▶ Task directions
From the entries below, return every line that includes the word "Townshend".
___
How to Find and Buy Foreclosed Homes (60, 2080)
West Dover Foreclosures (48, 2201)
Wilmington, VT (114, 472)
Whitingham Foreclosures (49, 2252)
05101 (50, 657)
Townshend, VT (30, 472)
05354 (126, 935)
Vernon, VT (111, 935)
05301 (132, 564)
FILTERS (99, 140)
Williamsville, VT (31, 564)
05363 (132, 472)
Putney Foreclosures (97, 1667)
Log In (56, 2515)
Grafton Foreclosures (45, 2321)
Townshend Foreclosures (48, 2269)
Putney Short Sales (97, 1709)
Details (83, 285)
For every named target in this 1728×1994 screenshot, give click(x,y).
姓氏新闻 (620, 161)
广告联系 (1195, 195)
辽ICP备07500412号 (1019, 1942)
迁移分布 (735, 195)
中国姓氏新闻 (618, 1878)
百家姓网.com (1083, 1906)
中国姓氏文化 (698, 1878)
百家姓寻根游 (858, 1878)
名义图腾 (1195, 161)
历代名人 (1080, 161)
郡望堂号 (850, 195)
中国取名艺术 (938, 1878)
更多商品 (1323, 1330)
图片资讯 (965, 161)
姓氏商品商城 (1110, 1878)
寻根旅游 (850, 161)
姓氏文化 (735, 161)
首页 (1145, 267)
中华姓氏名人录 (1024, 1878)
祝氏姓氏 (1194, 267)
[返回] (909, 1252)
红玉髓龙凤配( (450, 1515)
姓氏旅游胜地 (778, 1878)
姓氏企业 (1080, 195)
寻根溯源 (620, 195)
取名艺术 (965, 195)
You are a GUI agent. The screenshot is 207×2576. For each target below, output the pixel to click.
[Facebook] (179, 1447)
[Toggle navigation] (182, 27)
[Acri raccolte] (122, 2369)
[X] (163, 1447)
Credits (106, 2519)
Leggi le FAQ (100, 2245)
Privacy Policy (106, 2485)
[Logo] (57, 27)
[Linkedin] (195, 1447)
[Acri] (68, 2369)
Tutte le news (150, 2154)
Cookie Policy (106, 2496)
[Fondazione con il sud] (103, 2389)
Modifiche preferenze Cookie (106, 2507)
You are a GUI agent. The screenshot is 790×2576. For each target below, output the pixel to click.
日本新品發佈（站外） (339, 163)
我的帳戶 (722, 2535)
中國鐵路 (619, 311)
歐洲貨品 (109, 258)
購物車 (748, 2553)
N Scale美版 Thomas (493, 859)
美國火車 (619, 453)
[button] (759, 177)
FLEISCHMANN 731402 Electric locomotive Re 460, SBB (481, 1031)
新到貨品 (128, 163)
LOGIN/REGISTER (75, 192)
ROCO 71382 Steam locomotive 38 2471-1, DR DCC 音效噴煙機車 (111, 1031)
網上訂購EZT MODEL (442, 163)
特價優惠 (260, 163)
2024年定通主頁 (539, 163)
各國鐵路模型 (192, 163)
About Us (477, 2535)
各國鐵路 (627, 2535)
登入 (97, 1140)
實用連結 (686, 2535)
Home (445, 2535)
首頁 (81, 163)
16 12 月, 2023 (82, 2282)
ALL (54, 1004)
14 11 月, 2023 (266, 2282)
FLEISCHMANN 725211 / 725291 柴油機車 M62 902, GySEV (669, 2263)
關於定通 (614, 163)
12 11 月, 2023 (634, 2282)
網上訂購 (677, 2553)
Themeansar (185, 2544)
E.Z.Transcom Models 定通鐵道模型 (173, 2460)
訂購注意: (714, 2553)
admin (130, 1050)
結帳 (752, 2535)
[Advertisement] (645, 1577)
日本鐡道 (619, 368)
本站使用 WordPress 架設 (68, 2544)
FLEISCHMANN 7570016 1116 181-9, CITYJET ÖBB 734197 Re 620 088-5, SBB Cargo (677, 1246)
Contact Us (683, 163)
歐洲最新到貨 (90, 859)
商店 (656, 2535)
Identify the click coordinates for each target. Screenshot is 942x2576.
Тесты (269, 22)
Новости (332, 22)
___
▶ The answer
Townshend, VT (30, 472)
Townshend Foreclosures (48, 2269)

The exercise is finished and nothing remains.